• [EXERCISE]:
Set the data down again so that every line matches exactly.

• [RECORDED DATA]:
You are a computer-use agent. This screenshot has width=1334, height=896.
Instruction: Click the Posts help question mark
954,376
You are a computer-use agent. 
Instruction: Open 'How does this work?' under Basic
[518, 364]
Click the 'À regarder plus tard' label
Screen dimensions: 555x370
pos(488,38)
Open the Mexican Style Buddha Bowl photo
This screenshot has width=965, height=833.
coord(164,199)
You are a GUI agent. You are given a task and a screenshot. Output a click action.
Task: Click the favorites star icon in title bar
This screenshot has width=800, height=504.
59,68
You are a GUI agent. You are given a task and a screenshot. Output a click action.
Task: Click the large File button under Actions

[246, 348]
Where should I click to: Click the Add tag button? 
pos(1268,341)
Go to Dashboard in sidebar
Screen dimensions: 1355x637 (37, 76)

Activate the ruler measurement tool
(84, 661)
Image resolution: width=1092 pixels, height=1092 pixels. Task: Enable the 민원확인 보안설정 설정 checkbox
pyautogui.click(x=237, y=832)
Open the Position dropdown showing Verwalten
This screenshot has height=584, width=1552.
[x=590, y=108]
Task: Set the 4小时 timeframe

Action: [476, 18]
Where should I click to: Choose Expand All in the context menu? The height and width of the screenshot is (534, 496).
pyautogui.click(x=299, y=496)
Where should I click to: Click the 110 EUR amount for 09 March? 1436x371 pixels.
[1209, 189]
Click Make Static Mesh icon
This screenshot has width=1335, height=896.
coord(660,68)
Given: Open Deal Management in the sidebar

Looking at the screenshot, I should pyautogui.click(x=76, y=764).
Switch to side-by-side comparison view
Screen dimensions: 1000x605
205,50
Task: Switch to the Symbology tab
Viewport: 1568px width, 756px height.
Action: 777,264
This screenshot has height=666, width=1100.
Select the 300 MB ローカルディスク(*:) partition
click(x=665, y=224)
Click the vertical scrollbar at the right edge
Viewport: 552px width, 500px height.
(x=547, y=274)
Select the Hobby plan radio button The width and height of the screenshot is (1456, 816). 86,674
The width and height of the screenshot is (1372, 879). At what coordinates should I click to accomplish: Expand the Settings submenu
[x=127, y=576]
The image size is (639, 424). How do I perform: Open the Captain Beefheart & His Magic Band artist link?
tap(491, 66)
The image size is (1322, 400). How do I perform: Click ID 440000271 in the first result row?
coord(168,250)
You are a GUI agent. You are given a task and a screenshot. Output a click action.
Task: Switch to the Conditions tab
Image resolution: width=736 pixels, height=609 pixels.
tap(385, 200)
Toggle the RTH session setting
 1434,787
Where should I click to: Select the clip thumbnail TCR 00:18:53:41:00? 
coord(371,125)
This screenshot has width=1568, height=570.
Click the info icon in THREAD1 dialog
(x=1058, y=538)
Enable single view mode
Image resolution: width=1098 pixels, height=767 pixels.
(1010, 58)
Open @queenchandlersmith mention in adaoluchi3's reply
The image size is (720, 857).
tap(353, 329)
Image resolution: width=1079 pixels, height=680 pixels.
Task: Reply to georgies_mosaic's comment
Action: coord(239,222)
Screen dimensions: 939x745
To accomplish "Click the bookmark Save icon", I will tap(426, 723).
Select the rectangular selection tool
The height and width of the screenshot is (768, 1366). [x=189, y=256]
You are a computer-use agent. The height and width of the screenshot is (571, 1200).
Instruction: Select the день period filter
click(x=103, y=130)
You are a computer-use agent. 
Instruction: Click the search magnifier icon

• [REPLY TO THE TASK]:
You are a computer-use agent. This screenshot has width=1334, height=896.
Instruction: Click the Posts help question mark
954,376
You are a computer-use agent. 
Instruction: Open 'How does this work?' under Basic
[518, 364]
Click the 'À regarder plus tard' label
Screen dimensions: 555x370
pos(488,38)
Open the Mexican Style Buddha Bowl photo
This screenshot has width=965, height=833.
coord(164,199)
You are a GUI agent. You are given a task and a screenshot. Output a click action.
Task: Click the favorites star icon in title bar
This screenshot has width=800, height=504.
59,68
You are a GUI agent. You are given a task and a screenshot. Output a click action.
Task: Click the large File button under Actions

[246, 348]
Where should I click to: Click the Add tag button? 
pos(1268,341)
Go to Dashboard in sidebar
Screen dimensions: 1355x637 (37, 76)

Activate the ruler measurement tool
(84, 661)
Image resolution: width=1092 pixels, height=1092 pixels. Task: Enable the 민원확인 보안설정 설정 checkbox
pyautogui.click(x=237, y=832)
Open the Position dropdown showing Verwalten
This screenshot has height=584, width=1552.
[x=590, y=108]
Task: Set the 4小时 timeframe

Action: [476, 18]
Where should I click to: Choose Expand All in the context menu? The height and width of the screenshot is (534, 496).
pyautogui.click(x=299, y=496)
Where should I click to: Click the 110 EUR amount for 09 March? 1436x371 pixels.
[1209, 189]
Click Make Static Mesh icon
This screenshot has width=1335, height=896.
coord(660,68)
Given: Open Deal Management in the sidebar

Looking at the screenshot, I should pyautogui.click(x=76, y=764).
Switch to side-by-side comparison view
Screen dimensions: 1000x605
205,50
Task: Switch to the Symbology tab
Viewport: 1568px width, 756px height.
Action: 777,264
This screenshot has height=666, width=1100.
Select the 300 MB ローカルディスク(*:) partition
click(x=665, y=224)
Click the vertical scrollbar at the right edge
Viewport: 552px width, 500px height.
(x=547, y=274)
Select the Hobby plan radio button The width and height of the screenshot is (1456, 816). 86,674
The width and height of the screenshot is (1372, 879). At what coordinates should I click to accomplish: Expand the Settings submenu
[x=127, y=576]
The image size is (639, 424). How do I perform: Open the Captain Beefheart & His Magic Band artist link?
tap(491, 66)
The image size is (1322, 400). How do I perform: Click ID 440000271 in the first result row?
coord(168,250)
You are a GUI agent. You are given a task and a screenshot. Output a click action.
Task: Switch to the Conditions tab
Image resolution: width=736 pixels, height=609 pixels.
tap(385, 200)
Toggle the RTH session setting
 1434,787
Where should I click to: Select the clip thumbnail TCR 00:18:53:41:00? 
coord(371,125)
This screenshot has width=1568, height=570.
Click the info icon in THREAD1 dialog
(x=1058, y=538)
Enable single view mode
Image resolution: width=1098 pixels, height=767 pixels.
(1010, 58)
Open @queenchandlersmith mention in adaoluchi3's reply
The image size is (720, 857).
tap(353, 329)
Image resolution: width=1079 pixels, height=680 pixels.
Task: Reply to georgies_mosaic's comment
Action: coord(239,222)
Screen dimensions: 939x745
To accomplish "Click the bookmark Save icon", I will tap(426, 723).
Select the rectangular selection tool
The height and width of the screenshot is (768, 1366). [x=189, y=256]
You are a computer-use agent. The height and width of the screenshot is (571, 1200).
Instruction: Select the день period filter
click(x=103, y=130)
You are a computer-use agent. 
Instruction: Click the search magnifier icon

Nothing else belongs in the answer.